Head and shoulders above any of its counterparts in the market, the AI-supported ONE PASS can screen up to 100 individuals in a minute, with temperature accuracy within +/- .3 degree Celcius. ONE PASS smart health screening and monitoring solution is connected to a powerful analytics platform that enables mass individual analysis and swift in-building people tracking from a centralised dashboard. More than that, the Cloud ⍺ – powered solution can handle the self-declaration e-forms of up to 25,000 user profiles, and can integrate with contract-tracing systems.

 “ONE PASS is aimed at providing business continuity for organisations to declare their building as a ‘safe zone’ to work by implementing state-of-the-art health screening solutions,” TM ONE’s CEO Ahmad Taufek explains.

In short, this homegrown tech innovation has made it possible for hundreds of businesses to reopen and many more employees to return safely to work. Furthermore, it has given peace of mind to the customers who visit these venues and services, thereby mitigating prolonged impact to revenue.

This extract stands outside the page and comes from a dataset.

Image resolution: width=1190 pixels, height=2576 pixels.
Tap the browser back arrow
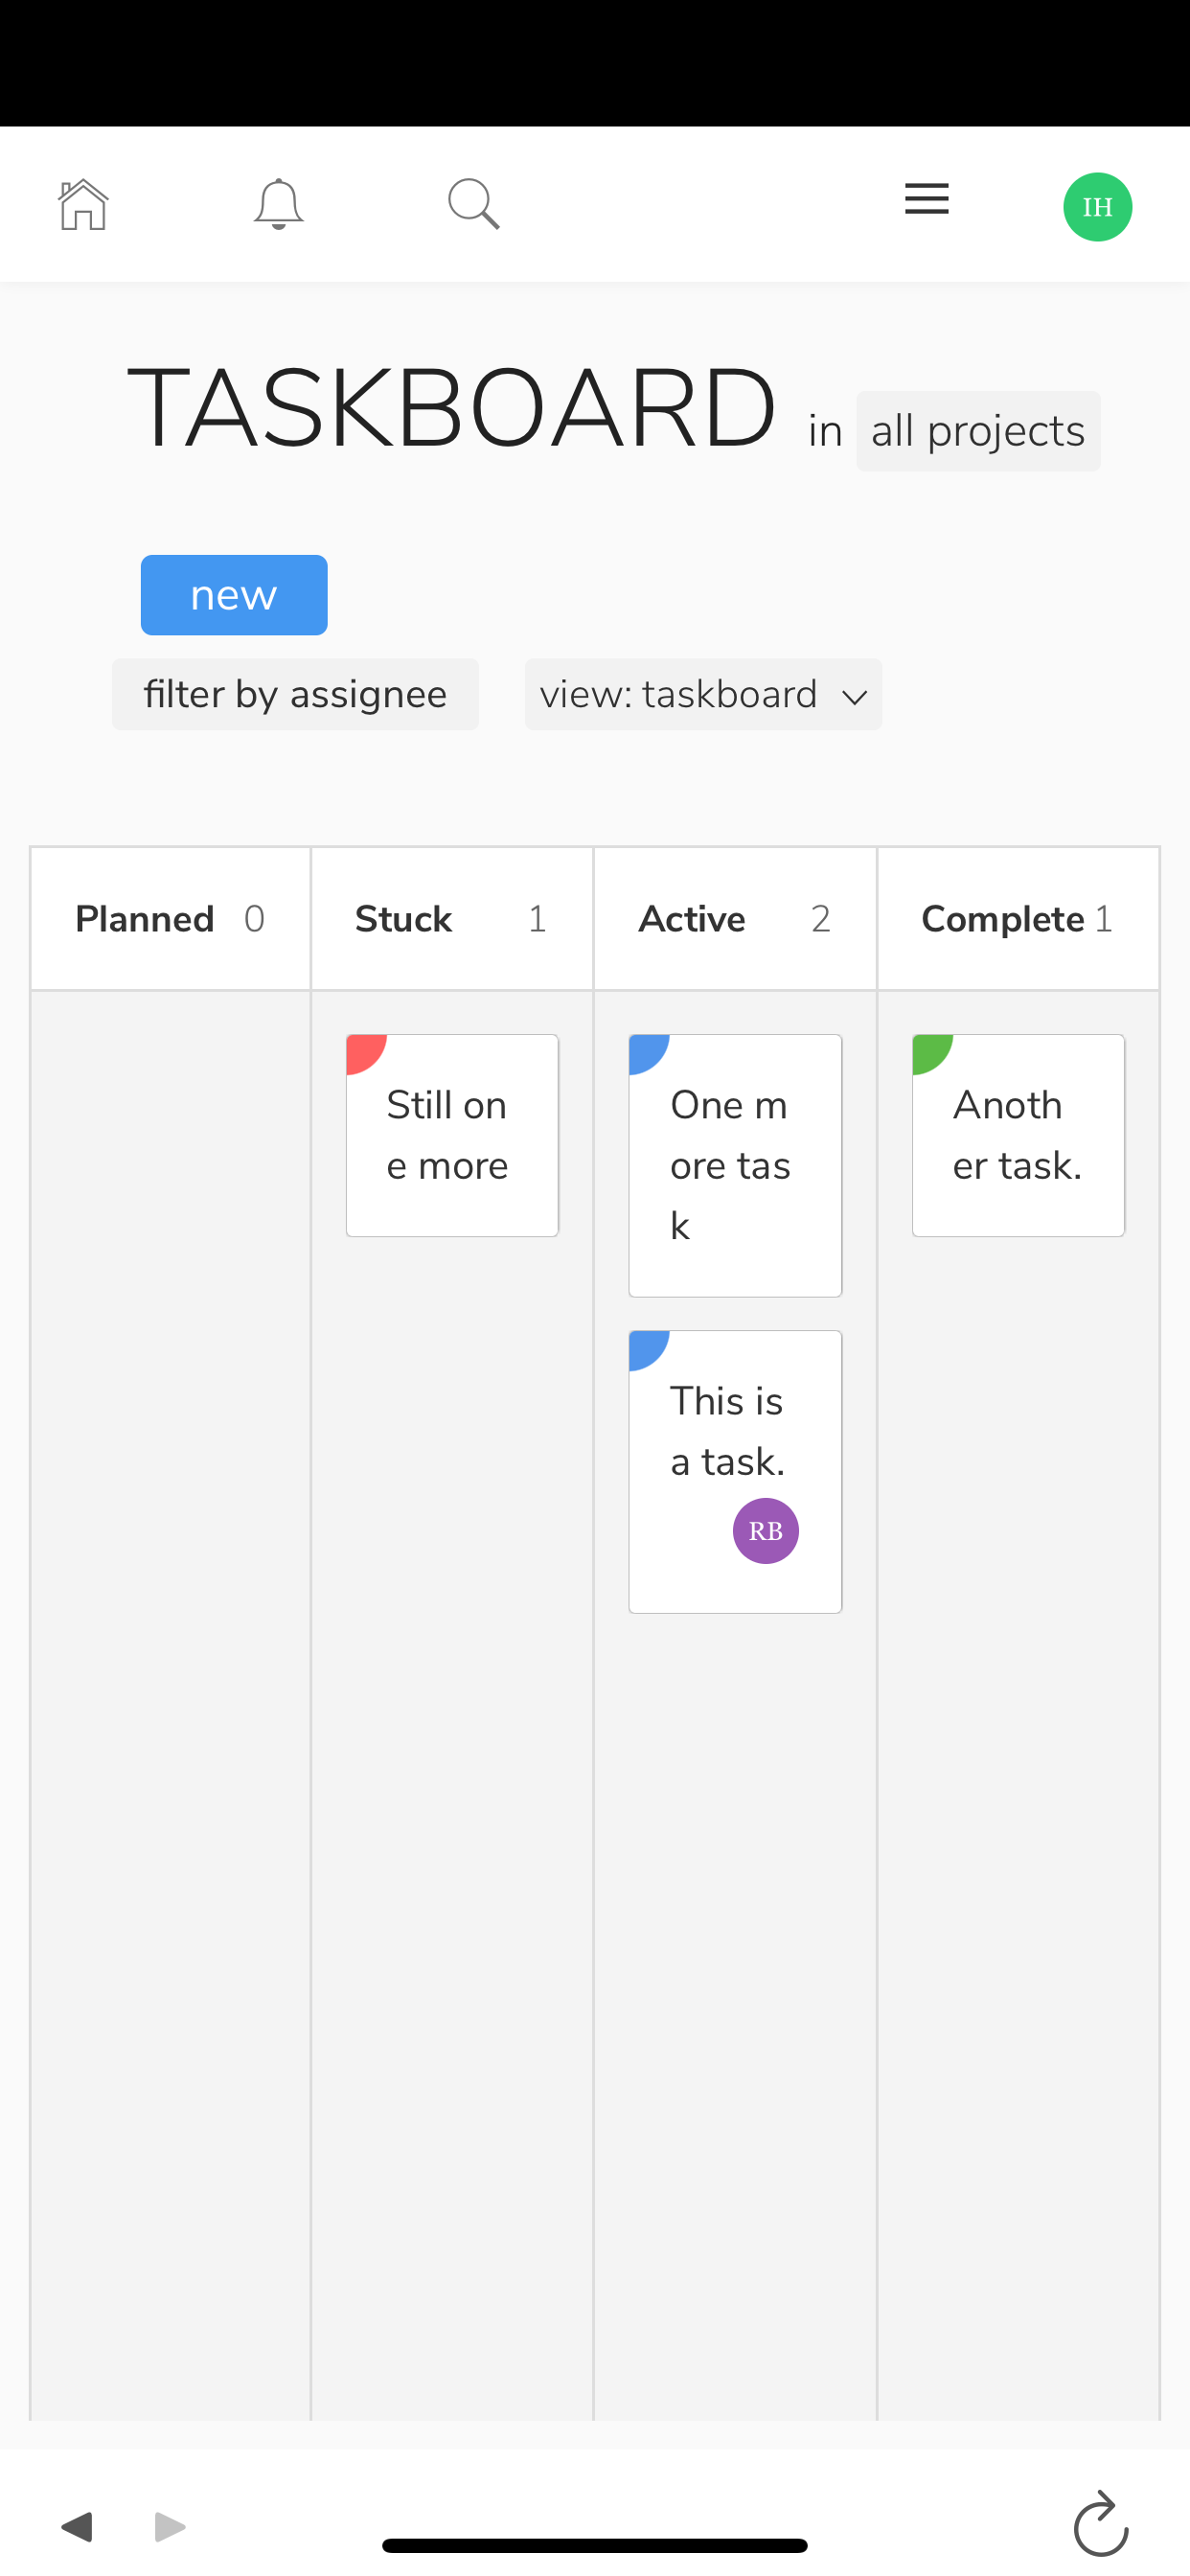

Committed to transforming Malaysia’s SMEs

The Covid-19 pandemic has underscored the critical importance of digital transformation in Malaysia’s private sector. This is especially true for SMEs that may struggle to prioritise tech upgrades among their other budgetary considerations. The scalability and flexibility of the cloud reduce complexities and prohibitive costs around info-tech infrastructure, enabling SMEs to transform how they work without over-committing financially.

The events of 2020 have proven that a digital transformation for our country is not a choice, but a necessity. And TM ONE stands at the ready to foster a resilient ecosystem for business-owners and employees alike.